### Exercise requirements:
Rewrite the records below as a two-column CSV with the headers "prompt" and "coordinates," one row per record. Put each record's text and its answer in their own quoted field, turn line breaks into spaces, and omit the pictures.

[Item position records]
——

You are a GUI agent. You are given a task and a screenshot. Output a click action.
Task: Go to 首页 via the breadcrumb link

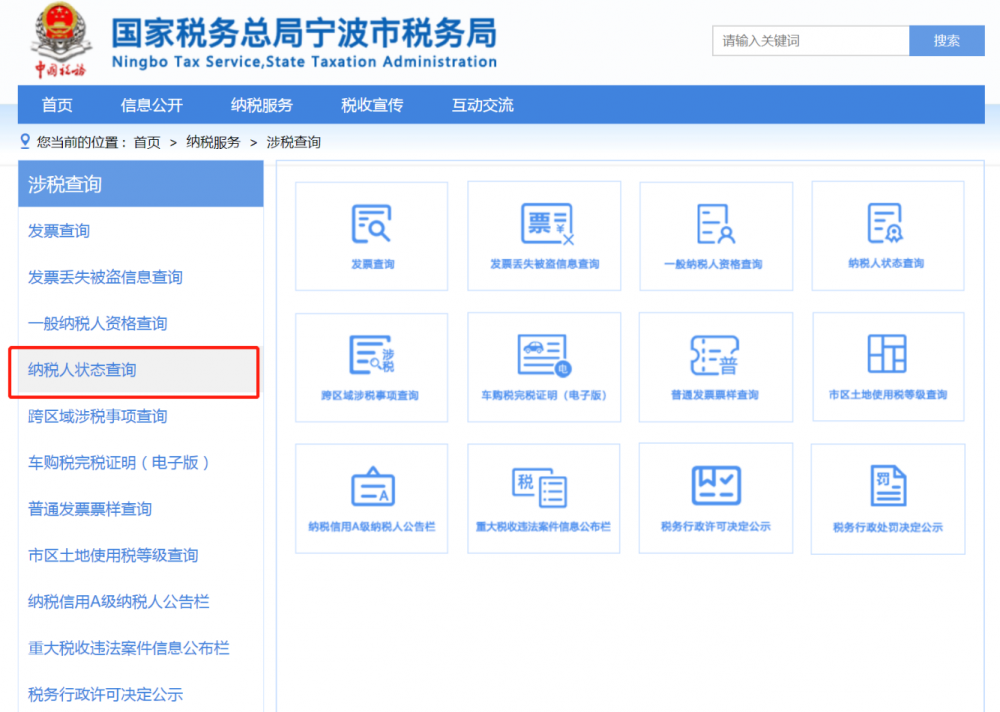[x=145, y=142]
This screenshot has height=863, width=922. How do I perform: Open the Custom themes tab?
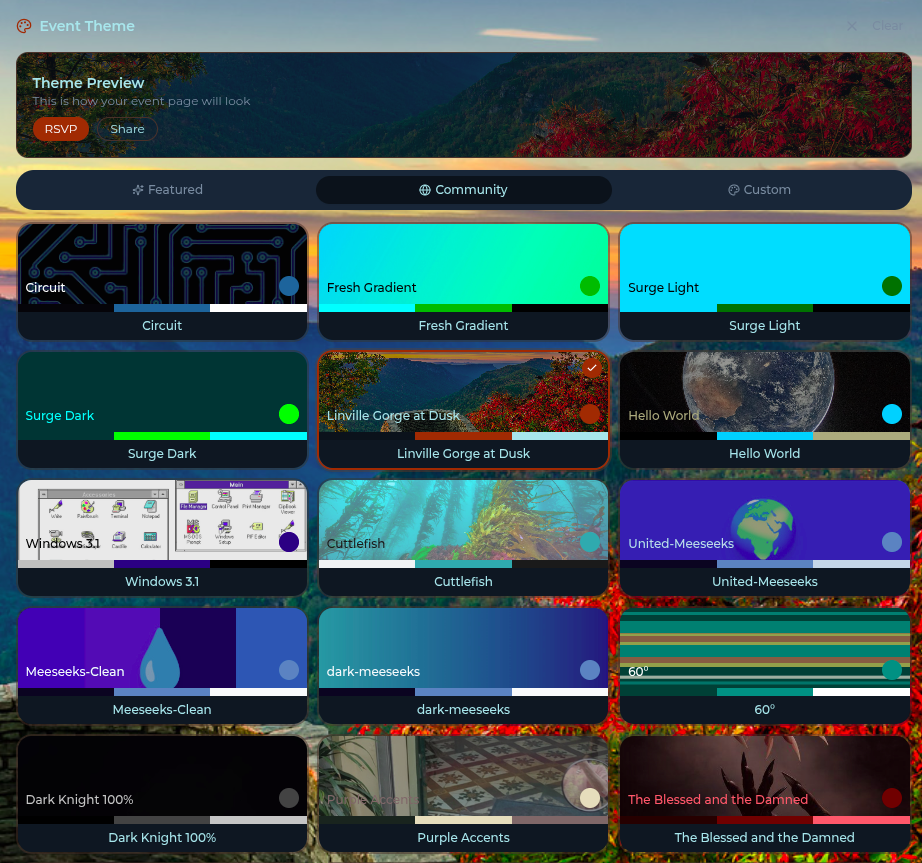(759, 190)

——

### Correct result:
prompt,coordinates
"You are a GUI agent. You are given a task and a screenshot. Output a click action. Task: Go to 首页 via the breadcrumb link","[x=145, y=142]"
"This screenshot has height=863, width=922. How do I perform: Open the Custom themes tab?","(759, 190)"